最近手にしている本 3

 最近手にしている本としましたが、本日話題にしますのは、昨日にTUTATYA系の
リサイクル本屋で購入したものであります。いずれも105円となっていましたが、この
TUTAYA系は販売しているほとんどすべての本をコンピュータ登録しているらしく、
レシートには本のタイトルが打ち出されることになります。結果として105円となる本
にそこまでやるかであります。
 昨日に入手した本は、どこから降って湧いてきたかと思われる三冊でありました。

ぼくのピクニック 1981.7‐1988.3

ぼくのピクニック 1981.7‐1988.3

 田村隆一さんとはなじみがあまりないので、このような本があるのは承知しており
ませんでした。1988(昭和63)年に刊行された本ですが、いかにもこの時代の雰囲気
がありまして、当方の好きな本のたたずまいとなっています。(アマゾンの中古本に
は、これの書影がありました。)
 ソフトな表紙にビニールカバーをかけてあって、これなら書店でカバーをかけて
もらわなくてもよしというものです。かっては、こういうのは珍しくなかったので
ありますが、最近はあまりはやらないようです。
 ぱらぱらとページをめくっていましたら、次のようなくだりがありました。
早川書房はまだ手工業時代で、社長以下五、六人しかいなかった。みんな下駄ばき
で、おしゃれのイトー君だけが靴をはいていた。となりは赤提灯の飲み屋で、原稿を
とどけると、その足でノレンをサッと分けて酒を飲んだものだ。ある日、早川書房
いってみると、戦前からの文学仲間だった堀田善衛が、彼もまた探偵小説を訳し、
自分のゲラに手をいれているではないか。
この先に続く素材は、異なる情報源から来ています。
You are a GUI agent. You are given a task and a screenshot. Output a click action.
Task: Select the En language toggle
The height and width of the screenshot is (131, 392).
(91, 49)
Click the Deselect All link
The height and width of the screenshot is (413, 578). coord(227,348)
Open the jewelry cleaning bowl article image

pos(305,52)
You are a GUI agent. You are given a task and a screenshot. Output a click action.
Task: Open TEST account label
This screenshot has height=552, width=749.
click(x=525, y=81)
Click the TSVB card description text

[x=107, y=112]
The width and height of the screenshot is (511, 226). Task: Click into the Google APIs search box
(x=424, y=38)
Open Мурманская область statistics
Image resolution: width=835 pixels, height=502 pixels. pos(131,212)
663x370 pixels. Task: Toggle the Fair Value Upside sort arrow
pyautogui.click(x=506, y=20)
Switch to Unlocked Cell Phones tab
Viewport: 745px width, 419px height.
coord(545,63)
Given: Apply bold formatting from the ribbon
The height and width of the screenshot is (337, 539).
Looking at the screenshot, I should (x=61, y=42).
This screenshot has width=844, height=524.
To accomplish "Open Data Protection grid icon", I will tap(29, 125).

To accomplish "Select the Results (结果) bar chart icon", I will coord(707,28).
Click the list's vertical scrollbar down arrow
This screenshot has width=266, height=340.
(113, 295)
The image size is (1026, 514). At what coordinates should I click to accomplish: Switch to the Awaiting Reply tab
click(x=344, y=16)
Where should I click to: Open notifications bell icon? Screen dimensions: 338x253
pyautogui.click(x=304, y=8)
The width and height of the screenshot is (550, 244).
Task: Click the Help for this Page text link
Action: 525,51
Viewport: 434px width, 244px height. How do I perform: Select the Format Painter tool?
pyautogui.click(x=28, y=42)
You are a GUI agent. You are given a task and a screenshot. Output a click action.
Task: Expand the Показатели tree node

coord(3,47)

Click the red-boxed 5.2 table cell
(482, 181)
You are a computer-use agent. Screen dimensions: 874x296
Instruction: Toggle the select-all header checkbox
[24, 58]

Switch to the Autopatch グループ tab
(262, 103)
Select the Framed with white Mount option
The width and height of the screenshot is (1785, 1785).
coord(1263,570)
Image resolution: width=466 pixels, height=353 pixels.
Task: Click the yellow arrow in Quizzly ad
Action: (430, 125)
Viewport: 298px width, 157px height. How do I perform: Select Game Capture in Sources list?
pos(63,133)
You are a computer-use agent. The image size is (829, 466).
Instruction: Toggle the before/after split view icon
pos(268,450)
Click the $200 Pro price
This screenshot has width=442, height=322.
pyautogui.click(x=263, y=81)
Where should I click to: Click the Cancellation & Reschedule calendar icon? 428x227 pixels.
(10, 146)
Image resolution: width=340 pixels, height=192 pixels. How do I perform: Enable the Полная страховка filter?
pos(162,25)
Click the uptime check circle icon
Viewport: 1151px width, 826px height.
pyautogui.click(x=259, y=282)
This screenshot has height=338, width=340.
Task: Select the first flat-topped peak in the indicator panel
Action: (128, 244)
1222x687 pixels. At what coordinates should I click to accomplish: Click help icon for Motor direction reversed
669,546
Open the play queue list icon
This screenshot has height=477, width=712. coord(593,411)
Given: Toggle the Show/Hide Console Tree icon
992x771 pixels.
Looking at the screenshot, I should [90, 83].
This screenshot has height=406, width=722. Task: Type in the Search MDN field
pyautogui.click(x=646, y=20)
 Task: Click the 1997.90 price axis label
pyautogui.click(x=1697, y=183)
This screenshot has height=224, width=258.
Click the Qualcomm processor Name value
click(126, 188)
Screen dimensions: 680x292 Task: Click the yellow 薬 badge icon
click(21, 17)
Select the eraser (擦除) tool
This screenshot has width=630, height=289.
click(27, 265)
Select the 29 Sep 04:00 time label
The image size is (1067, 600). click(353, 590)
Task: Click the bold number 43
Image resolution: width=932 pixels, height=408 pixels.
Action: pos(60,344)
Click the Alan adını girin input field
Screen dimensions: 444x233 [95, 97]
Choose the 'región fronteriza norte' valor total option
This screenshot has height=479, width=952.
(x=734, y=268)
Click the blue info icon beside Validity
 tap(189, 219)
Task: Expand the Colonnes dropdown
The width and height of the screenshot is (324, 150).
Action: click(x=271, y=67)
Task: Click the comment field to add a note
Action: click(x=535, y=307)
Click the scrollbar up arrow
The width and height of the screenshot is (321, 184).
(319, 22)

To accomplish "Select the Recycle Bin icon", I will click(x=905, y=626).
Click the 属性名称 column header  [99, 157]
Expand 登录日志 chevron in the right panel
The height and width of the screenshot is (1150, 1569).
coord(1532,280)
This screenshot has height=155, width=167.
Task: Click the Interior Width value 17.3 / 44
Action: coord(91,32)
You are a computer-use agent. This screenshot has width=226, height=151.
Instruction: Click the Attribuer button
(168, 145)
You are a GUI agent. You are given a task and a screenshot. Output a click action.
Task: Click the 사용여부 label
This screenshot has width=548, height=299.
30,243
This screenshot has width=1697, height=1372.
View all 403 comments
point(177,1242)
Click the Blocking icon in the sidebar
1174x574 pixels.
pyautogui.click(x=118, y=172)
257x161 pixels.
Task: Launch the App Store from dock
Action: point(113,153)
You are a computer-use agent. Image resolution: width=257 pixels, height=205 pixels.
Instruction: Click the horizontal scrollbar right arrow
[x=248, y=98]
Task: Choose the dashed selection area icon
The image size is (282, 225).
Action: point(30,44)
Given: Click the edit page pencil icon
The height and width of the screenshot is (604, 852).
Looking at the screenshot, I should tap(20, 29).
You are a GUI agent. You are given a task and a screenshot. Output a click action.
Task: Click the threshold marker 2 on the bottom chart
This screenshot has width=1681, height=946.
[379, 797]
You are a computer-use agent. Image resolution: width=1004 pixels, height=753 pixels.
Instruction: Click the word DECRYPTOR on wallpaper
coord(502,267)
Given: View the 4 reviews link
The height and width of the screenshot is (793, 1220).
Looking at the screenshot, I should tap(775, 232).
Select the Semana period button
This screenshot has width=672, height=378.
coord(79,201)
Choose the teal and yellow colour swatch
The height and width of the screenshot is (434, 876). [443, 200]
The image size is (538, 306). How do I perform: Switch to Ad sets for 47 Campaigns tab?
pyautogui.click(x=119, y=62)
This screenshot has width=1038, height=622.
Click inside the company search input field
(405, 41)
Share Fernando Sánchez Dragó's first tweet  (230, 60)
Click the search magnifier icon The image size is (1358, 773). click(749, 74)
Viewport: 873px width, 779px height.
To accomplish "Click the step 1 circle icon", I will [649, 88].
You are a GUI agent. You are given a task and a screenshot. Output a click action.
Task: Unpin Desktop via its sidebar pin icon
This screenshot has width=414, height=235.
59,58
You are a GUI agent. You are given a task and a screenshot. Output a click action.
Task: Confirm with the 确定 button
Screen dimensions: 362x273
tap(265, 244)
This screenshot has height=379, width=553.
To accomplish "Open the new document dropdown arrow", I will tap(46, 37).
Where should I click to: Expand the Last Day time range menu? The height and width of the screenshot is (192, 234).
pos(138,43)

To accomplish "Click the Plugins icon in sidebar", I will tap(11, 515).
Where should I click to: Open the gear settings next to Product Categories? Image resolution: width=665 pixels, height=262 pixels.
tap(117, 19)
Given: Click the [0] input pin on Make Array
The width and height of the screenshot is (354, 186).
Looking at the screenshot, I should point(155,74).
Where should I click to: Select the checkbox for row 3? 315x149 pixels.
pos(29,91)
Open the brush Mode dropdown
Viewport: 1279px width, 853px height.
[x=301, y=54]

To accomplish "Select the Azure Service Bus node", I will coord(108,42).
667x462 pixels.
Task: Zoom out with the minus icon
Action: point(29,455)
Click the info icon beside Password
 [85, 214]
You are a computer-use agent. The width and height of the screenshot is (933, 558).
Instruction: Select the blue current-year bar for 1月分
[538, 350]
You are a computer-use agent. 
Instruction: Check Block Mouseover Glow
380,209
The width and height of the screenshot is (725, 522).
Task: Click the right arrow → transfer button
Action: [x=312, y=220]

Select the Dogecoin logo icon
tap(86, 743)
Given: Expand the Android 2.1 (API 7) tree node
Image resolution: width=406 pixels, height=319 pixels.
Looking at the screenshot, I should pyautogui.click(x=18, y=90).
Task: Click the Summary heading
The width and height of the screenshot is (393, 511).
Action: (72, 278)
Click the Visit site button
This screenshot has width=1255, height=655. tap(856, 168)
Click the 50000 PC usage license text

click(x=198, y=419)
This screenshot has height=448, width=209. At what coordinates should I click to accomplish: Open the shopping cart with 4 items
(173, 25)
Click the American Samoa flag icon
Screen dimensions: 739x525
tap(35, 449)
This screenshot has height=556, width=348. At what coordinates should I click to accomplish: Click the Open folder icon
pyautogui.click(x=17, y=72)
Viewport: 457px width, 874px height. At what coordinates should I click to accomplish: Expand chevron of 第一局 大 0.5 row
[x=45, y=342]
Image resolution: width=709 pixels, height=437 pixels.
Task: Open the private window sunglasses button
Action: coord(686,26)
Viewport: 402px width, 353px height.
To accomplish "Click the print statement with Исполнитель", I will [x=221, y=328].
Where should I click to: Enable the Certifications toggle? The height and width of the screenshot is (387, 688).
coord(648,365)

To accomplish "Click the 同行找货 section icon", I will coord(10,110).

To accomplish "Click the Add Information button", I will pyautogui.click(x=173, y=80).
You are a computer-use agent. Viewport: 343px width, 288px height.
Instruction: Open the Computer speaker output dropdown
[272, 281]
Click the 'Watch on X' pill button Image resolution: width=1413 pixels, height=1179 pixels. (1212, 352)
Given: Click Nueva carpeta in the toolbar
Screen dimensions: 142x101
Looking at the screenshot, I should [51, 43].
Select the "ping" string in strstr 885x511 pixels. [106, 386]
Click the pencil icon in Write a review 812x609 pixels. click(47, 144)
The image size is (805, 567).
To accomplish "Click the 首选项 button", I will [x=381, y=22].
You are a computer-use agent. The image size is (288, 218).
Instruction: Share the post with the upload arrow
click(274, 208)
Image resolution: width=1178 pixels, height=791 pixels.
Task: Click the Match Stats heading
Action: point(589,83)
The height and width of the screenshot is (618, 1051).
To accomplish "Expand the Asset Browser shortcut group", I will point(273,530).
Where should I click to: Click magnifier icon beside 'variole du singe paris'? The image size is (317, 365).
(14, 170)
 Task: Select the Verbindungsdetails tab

芥川賞の『広場の孤独』を書いていたとき
だったと思う。その夜は、赤のれんで、二人で日本酒をガブガブ飲んだ。」
 この本のもとは、「年金と住宅」というものに1981年から88年にかけて連載された
ものだそうです。刊行の時、田村隆一さんは65歳とあります。
 読みやすくて楽しい。ページをかせぐためにはとてもよろしい。
105円なら、すぐに買いましょう。